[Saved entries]
· · · · · · ·

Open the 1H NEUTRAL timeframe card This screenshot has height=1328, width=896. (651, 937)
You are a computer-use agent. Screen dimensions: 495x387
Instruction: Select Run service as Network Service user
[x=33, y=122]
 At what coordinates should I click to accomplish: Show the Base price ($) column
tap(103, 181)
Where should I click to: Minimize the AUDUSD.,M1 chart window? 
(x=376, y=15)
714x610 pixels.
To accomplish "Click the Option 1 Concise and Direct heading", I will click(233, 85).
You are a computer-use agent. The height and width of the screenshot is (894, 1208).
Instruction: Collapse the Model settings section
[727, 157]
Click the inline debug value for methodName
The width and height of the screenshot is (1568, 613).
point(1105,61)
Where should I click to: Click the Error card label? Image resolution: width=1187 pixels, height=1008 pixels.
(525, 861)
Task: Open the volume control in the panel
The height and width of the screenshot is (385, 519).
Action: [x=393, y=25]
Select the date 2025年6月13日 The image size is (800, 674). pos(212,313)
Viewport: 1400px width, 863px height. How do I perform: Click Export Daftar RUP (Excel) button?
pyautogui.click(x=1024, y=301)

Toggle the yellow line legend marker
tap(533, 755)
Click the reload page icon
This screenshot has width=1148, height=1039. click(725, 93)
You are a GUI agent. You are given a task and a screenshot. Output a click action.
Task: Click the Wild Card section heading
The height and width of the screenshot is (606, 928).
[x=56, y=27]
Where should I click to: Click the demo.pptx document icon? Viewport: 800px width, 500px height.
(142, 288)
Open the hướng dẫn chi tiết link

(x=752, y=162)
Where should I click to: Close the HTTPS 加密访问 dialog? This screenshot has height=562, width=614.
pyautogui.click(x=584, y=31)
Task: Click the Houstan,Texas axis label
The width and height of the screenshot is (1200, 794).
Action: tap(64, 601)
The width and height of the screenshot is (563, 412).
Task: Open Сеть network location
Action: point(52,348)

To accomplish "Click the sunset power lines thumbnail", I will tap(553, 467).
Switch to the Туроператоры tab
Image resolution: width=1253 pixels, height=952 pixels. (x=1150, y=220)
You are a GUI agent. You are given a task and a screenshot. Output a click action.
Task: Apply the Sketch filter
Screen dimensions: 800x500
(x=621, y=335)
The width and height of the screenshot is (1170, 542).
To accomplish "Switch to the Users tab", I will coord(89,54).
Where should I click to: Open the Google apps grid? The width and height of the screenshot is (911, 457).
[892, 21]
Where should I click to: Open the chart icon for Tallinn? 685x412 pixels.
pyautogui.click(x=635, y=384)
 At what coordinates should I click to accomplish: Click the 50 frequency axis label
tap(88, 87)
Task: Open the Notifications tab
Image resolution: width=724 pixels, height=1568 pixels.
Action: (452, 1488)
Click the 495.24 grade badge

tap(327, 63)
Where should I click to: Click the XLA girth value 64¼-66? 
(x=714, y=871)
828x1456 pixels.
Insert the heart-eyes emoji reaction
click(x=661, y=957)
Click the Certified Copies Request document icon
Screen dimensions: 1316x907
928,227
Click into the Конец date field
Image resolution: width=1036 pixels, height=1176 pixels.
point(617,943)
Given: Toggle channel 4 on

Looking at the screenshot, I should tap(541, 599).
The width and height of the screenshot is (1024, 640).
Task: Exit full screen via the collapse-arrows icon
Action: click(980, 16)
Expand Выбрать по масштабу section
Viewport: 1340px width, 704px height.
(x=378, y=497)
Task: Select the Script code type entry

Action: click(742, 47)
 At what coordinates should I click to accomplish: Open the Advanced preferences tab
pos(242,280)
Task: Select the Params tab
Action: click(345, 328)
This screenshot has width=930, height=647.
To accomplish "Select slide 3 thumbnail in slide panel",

· · · · · · ·

Top to bottom, set down the entries above word for word.

Open the 1H NEUTRAL timeframe card This screenshot has height=1328, width=896. (651, 937)
You are a computer-use agent. Screen dimensions: 495x387
Instruction: Select Run service as Network Service user
[x=33, y=122]
 At what coordinates should I click to accomplish: Show the Base price ($) column
tap(103, 181)
Where should I click to: Minimize the AUDUSD.,M1 chart window? 
(x=376, y=15)
714x610 pixels.
To accomplish "Click the Option 1 Concise and Direct heading", I will click(233, 85).
You are a computer-use agent. The height and width of the screenshot is (894, 1208).
Instruction: Collapse the Model settings section
[727, 157]
Click the inline debug value for methodName
The width and height of the screenshot is (1568, 613).
point(1105,61)
Where should I click to: Click the Error card label? Image resolution: width=1187 pixels, height=1008 pixels.
(525, 861)
Task: Open the volume control in the panel
The height and width of the screenshot is (385, 519).
Action: [x=393, y=25]
Select the date 2025年6月13日 The image size is (800, 674). pos(212,313)
Viewport: 1400px width, 863px height. How do I perform: Click Export Daftar RUP (Excel) button?
pyautogui.click(x=1024, y=301)

Toggle the yellow line legend marker
tap(533, 755)
Click the reload page icon
This screenshot has width=1148, height=1039. click(725, 93)
You are a GUI agent. You are given a task and a screenshot. Output a click action.
Task: Click the Wild Card section heading
The height and width of the screenshot is (606, 928).
[x=56, y=27]
Where should I click to: Click the demo.pptx document icon? Viewport: 800px width, 500px height.
(142, 288)
Open the hướng dẫn chi tiết link

(x=752, y=162)
Where should I click to: Close the HTTPS 加密访问 dialog? This screenshot has height=562, width=614.
pyautogui.click(x=584, y=31)
Task: Click the Houstan,Texas axis label
The width and height of the screenshot is (1200, 794).
Action: tap(64, 601)
The width and height of the screenshot is (563, 412).
Task: Open Сеть network location
Action: point(52,348)

To accomplish "Click the sunset power lines thumbnail", I will tap(553, 467).
Switch to the Туроператоры tab
Image resolution: width=1253 pixels, height=952 pixels. (x=1150, y=220)
You are a GUI agent. You are given a task and a screenshot. Output a click action.
Task: Apply the Sketch filter
Screen dimensions: 800x500
(x=621, y=335)
The width and height of the screenshot is (1170, 542).
To accomplish "Switch to the Users tab", I will coord(89,54).
Where should I click to: Open the Google apps grid? The width and height of the screenshot is (911, 457).
[892, 21]
Where should I click to: Open the chart icon for Tallinn? 685x412 pixels.
pyautogui.click(x=635, y=384)
 At what coordinates should I click to accomplish: Click the 50 frequency axis label
tap(88, 87)
Task: Open the Notifications tab
Image resolution: width=724 pixels, height=1568 pixels.
Action: (452, 1488)
Click the 495.24 grade badge

tap(327, 63)
Where should I click to: Click the XLA girth value 64¼-66? 
(x=714, y=871)
828x1456 pixels.
Insert the heart-eyes emoji reaction
click(x=661, y=957)
Click the Certified Copies Request document icon
Screen dimensions: 1316x907
928,227
Click into the Конец date field
Image resolution: width=1036 pixels, height=1176 pixels.
point(617,943)
Given: Toggle channel 4 on

Looking at the screenshot, I should tap(541, 599).
The width and height of the screenshot is (1024, 640).
Task: Exit full screen via the collapse-arrows icon
Action: click(980, 16)
Expand Выбрать по масштабу section
Viewport: 1340px width, 704px height.
(x=378, y=497)
Task: Select the Script code type entry

Action: click(742, 47)
 At what coordinates should I click to accomplish: Open the Advanced preferences tab
pos(242,280)
Task: Select the Params tab
Action: click(345, 328)
This screenshot has width=930, height=647.
To accomplish "Select slide 3 thumbnail in slide panel",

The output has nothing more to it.